El Hospital Posadas confirmó la detección de seis casos del grupo sanguíneo Gerbich negativo en Argentina. Este tipo de sangre, presente en menos de una persona cada mil y en ocasiones en una entre millones, resulta crucial de detectar para asegurar transfusiones compatibles y evitar reacciones inmunológicas graves.
En Argentina se identificaron seis casos del grupo sanguíneo Gerbich negativo, considerado de aparición excepcional a nivel mundial. El Hospital Nacional Posadas confirmó el hallazgo junto a la validación genética que realizó con la Cruz Roja Internacional de Japón, referente global en la materia.
En este escenario, los centros especializados y los registros de donantes poco habituales cumplen una función decisiva. El grupo sanguíneo Gerbich negativo se caracteriza por la ausencia de antígenos Ge en los glóbulos rojos, lo que obliga a quienes lo poseen a contar con donantes altamente compatibles en caso de transfusiones.
De acuerdo con el Ministerio de Salud, el equipo de Hemoterapia del Hospital Posadas —institución que concentra más de la mitad de los donantes con fenotipos raros del país— llegó a este hallazgo mediante estudios clínicos y serológicos de gran complejidad.
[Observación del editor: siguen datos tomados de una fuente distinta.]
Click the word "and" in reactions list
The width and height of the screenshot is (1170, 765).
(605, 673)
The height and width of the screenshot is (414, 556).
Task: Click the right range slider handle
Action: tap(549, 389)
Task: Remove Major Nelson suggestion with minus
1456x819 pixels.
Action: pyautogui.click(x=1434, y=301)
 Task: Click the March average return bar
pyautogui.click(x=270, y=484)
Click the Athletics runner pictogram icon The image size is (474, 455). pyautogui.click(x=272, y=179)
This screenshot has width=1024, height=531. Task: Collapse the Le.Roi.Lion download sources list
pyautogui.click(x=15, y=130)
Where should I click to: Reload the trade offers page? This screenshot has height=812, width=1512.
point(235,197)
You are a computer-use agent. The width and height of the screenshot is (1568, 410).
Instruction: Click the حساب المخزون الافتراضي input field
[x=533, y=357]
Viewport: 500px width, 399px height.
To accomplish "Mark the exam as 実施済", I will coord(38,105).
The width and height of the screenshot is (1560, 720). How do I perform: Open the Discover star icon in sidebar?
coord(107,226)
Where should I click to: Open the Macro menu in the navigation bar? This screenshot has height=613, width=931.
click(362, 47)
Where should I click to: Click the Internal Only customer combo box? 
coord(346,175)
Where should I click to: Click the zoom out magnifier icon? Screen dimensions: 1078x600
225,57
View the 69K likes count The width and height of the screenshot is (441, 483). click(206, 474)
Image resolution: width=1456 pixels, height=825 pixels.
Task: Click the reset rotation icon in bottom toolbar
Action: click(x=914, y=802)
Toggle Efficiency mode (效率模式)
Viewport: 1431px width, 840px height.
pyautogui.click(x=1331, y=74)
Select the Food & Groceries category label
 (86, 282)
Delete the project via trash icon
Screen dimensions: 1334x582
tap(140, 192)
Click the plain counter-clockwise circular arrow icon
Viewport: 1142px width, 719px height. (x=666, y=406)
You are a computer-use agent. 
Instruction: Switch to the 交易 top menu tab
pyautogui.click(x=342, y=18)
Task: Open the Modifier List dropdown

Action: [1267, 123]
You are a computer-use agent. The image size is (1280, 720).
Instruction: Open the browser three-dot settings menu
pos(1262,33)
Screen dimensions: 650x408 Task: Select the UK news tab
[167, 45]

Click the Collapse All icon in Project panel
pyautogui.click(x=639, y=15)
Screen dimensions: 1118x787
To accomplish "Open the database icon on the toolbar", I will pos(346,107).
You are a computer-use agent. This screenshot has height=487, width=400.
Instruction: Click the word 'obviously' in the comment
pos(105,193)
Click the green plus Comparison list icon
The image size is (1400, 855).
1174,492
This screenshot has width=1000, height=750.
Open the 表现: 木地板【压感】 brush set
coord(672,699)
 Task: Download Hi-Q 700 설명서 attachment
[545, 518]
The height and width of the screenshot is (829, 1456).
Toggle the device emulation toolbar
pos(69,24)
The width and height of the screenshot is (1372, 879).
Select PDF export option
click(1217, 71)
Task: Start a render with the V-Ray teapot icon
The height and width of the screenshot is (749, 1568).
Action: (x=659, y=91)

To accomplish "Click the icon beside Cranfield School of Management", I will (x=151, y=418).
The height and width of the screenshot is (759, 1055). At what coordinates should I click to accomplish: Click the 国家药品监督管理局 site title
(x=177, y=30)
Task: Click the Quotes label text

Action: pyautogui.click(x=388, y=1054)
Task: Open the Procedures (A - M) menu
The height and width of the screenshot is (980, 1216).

El descubrimiento permite evitar reacciones inmunológicas severas en el caso que una transfusión resulte incompatible, que puede provocar incluso la muerte.
Entre los seis casos confirmados figuran tres mujeres embarazadas, cuya detección resulta clave para prevenir la Enfermedad Hemolítica del Recién Nacido. La detección temprana es clave para evitar que los anticuerpos maternos destruyan los glóbulos rojos del bebé, causando anemia y complicaciones graves.
También se identificaron dos hermanas a través de un estudio familiar y un donante voluntario, considerado un aporte significativo para el sistema de donación.
A partir de este hito en la medicina mundial, el Hospital Posadas impulsa el desarrollo de herramientas moleculares propias para identificar estos fenotipos en el país de manera independiente, con el objetivo de acelerar los diagnósticos y reforzar la capacidad de respuesta del sistema sanitario.
Este progreso no solo incrementa la seguridad en los procedimientos de transfusión, sino que también posiciona a la Argentina dentro del escenario internacional de la inmunohematología avanzada.